In Zingerya, a remote and hard-to-reach village in Afghanistan’s Badakhshan province, where temperatures fall dramatically over the winter season, an avalanche occurred on 25 February 2021, sweeping away someone who was crossing the road. The local Community Emergency Response Team (CERT) trained by the Aga Khan Agency for Habitat (AKAH) immediately reached the site and rescued the trapped person. They provided first aid to the victim and transported him to the nearest Basic Health Centre.
It is not easy for an external emergency response team to get to remote villages in northern Afghanistan, so AKAH has taught villagers to be self-reliant. It has trained over 702 CERTs and 187 Avalanche Preparedness Teams (AVPTs) in Afghanistan, comprising more than 19,000 volunteers. These teams are equipped with basic search and rescue toolkits and personal protective equipment (PPE) to support those in need until external aid is deployed. They are responsible for any emergency response in their assigned areas.
Shahbaz Khan, Head of the CERT team in his community, remarked that the CERT training helped him learn emergency response procedures that were needed by the local population in emergencies. He believes that such training and activities are very important, especially in remote areas prone to multiple hazards.

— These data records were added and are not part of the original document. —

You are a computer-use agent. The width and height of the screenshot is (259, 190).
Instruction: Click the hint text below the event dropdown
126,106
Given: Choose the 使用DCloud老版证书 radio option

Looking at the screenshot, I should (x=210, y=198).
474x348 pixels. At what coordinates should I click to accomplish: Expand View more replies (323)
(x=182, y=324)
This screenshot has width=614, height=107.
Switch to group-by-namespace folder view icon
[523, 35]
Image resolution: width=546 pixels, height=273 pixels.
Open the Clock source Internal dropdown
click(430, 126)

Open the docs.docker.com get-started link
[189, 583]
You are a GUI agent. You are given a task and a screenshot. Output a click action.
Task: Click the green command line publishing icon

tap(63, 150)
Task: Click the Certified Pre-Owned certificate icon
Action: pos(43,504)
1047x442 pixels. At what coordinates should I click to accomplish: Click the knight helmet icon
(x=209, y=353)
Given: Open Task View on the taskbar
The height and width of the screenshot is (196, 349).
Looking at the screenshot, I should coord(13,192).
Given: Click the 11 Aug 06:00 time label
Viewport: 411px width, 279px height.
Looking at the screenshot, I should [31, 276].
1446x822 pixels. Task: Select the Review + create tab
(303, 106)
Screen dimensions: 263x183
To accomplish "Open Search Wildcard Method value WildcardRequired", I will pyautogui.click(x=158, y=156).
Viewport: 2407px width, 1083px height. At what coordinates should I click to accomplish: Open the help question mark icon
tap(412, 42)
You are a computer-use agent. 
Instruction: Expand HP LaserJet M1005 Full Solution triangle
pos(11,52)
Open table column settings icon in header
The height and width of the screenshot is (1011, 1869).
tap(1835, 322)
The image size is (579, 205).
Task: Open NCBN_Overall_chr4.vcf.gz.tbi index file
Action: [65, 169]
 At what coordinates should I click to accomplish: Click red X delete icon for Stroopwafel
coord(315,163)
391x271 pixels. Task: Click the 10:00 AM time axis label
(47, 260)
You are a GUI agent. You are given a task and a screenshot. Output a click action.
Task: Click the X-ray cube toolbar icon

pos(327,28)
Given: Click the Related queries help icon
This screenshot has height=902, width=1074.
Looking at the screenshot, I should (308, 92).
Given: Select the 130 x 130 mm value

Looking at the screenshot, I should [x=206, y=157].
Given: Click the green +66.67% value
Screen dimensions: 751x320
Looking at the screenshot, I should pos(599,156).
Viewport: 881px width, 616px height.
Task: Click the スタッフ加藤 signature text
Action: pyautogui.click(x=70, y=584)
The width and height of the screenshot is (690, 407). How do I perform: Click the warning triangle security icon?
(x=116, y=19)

AKAH takes the training a step further. Disaster preparedness and community alert procedures have been established to reduce causalities and to ensure the safety of at-risk communities. In the case of Zingerya, as the avalanche was blocking the road between the village and the incident site, the CERTs and AVPTs reopened it. In fact, they reopened more than 25 kilometres of road, including parts covered by avalanches, from Shughnan to Ishkashim District of Badakhshan, as well as hard-to-reach areas of Darwaz that were blocked due to heavy snow and avalanches.